Do this:
Convert the stretch of data from the line containing "Click into the empty Comments field" through the line containing "pyautogui.click(x=242, y=109)" into a Markdown table with the columns Number and Text, one row per line. Leave out blank lines.

▬▬▬▬▬▬

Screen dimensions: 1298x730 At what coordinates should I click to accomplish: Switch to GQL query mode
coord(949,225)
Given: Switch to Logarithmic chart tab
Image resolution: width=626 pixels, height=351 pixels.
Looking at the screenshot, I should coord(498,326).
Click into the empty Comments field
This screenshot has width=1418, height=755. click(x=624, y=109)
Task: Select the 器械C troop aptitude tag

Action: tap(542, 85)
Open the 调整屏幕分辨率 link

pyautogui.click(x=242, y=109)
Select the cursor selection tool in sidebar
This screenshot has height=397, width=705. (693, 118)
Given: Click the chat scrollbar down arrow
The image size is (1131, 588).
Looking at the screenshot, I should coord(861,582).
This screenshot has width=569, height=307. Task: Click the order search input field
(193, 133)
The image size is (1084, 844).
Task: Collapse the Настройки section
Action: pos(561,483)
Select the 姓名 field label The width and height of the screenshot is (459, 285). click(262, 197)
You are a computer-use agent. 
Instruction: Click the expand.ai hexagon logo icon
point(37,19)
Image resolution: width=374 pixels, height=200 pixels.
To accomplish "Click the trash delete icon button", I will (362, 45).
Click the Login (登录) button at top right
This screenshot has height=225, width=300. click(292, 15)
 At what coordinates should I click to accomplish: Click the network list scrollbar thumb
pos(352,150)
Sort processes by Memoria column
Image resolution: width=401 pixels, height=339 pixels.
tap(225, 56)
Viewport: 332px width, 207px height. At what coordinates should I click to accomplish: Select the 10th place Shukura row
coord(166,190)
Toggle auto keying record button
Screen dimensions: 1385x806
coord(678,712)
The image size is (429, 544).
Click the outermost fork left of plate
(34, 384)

▬▬▬▬▬▬

Task answer:
| Number | Text |
|---|---|
| 1 | Click into the empty Comments field |
| 2 | This screenshot has width=1418, height=755. click(x=624, y=109) |
| 3 | Task: Select the 器械C troop aptitude tag |
| 4 | Action: tap(542, 85) |
| 5 | Open the 调整屏幕分辨率 link |
| 6 | pyautogui.click(x=242, y=109) |